**Your objective:** All lines from the one containing "Switch to the coarse grid setting" through the end of the data below are to be repeated exactly, with pictures left out.
▬▬▬▬▬▬
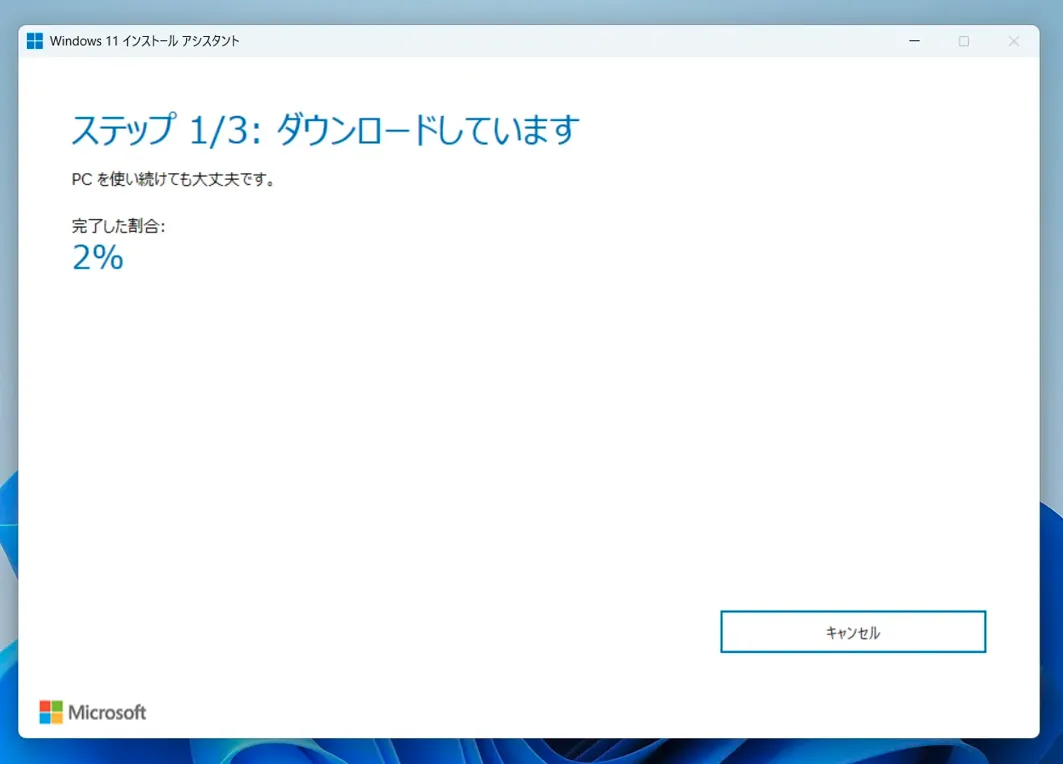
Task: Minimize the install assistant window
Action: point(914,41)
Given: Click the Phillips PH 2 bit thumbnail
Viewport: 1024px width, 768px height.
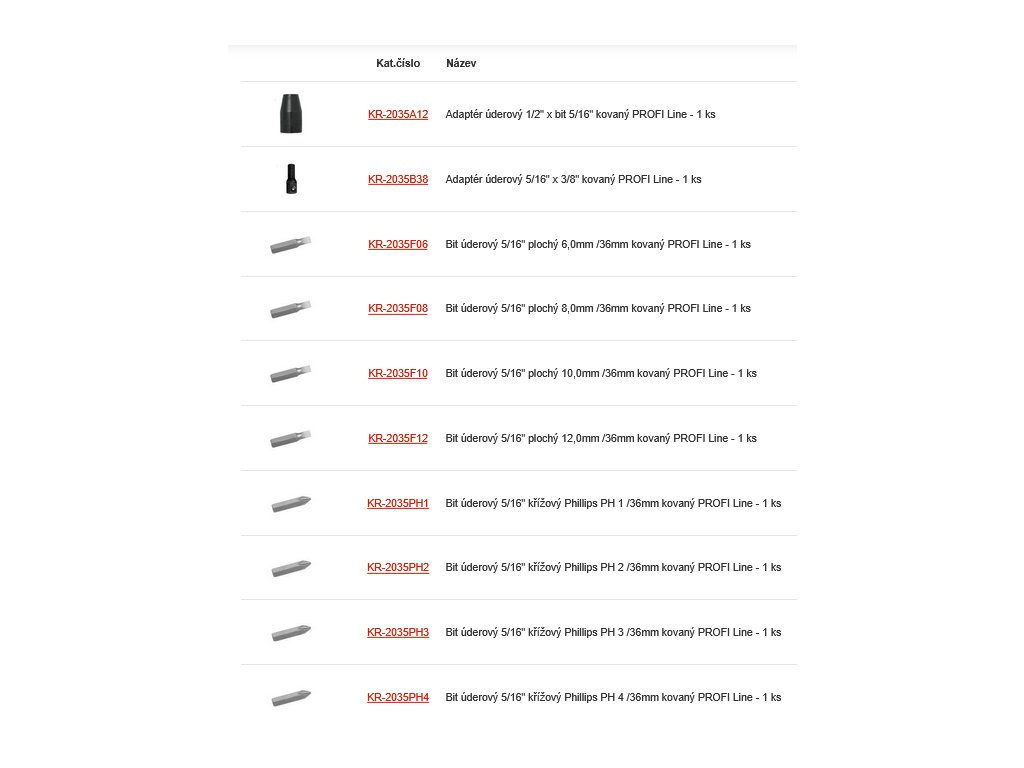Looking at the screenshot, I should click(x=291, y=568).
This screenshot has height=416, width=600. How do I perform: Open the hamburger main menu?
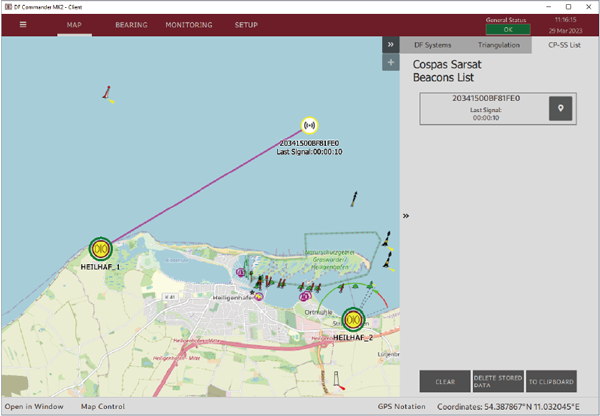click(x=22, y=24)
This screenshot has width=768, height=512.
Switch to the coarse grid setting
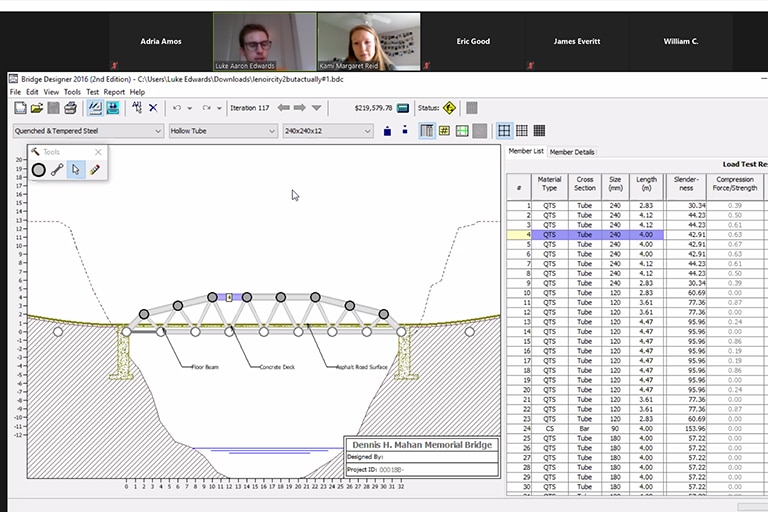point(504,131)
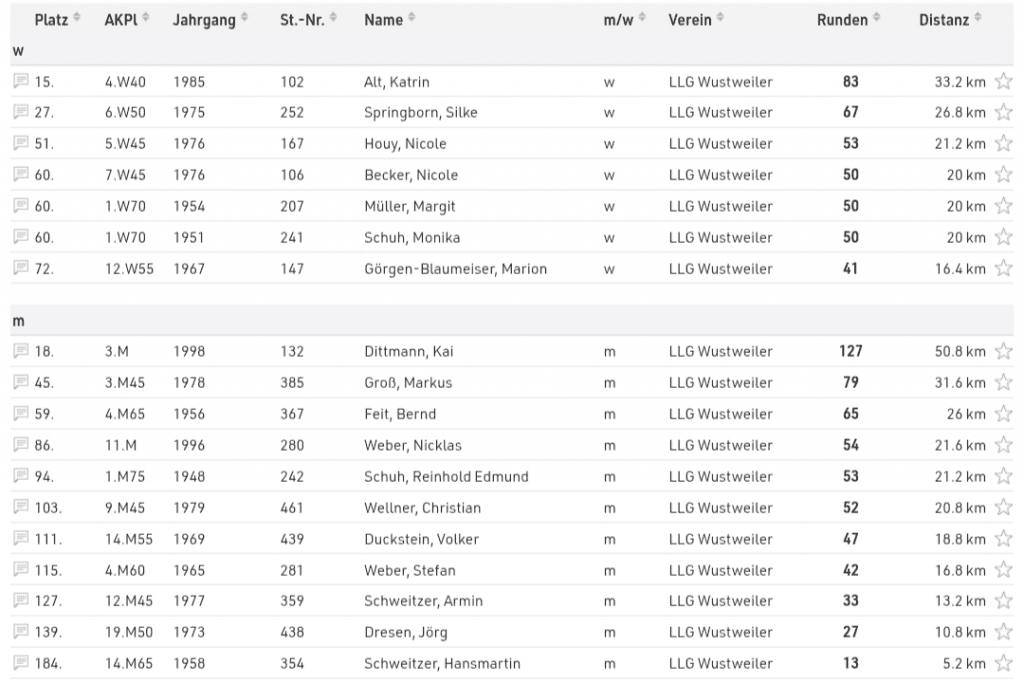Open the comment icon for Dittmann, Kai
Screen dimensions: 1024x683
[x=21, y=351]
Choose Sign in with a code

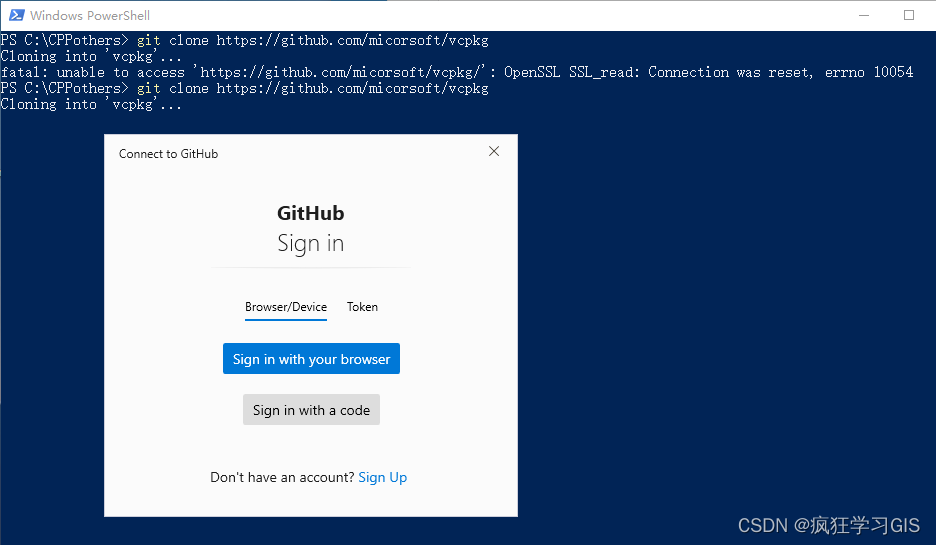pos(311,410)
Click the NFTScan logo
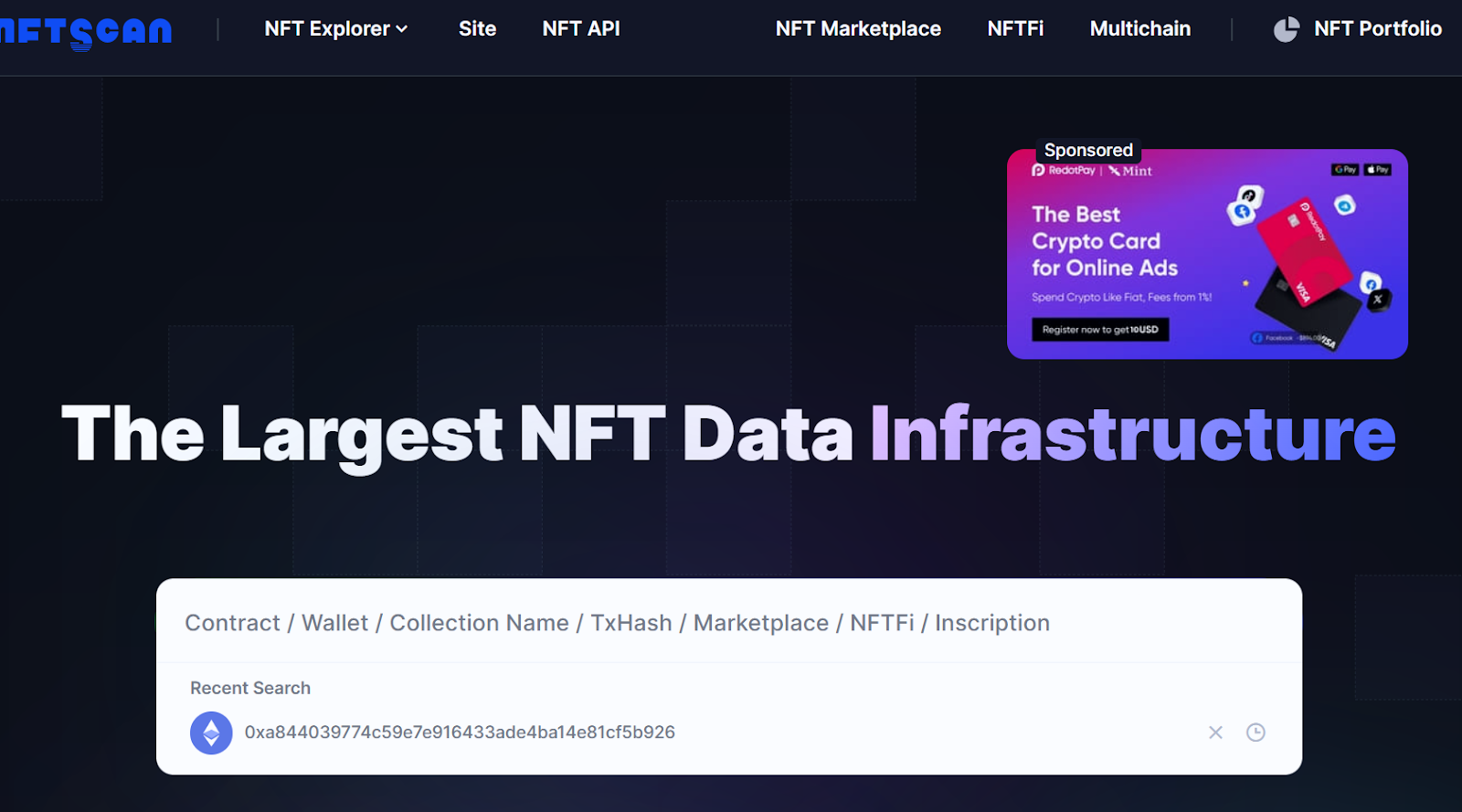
▬▬▬▬▬▬
**Answer box:**
Switch to the coarse grid setting
point(504,131)
Open the comment icon for Dittmann, Kai
Screen dimensions: 1024x683
[x=21, y=351]
Choose Sign in with a code

pos(311,410)
Click the NFTScan logo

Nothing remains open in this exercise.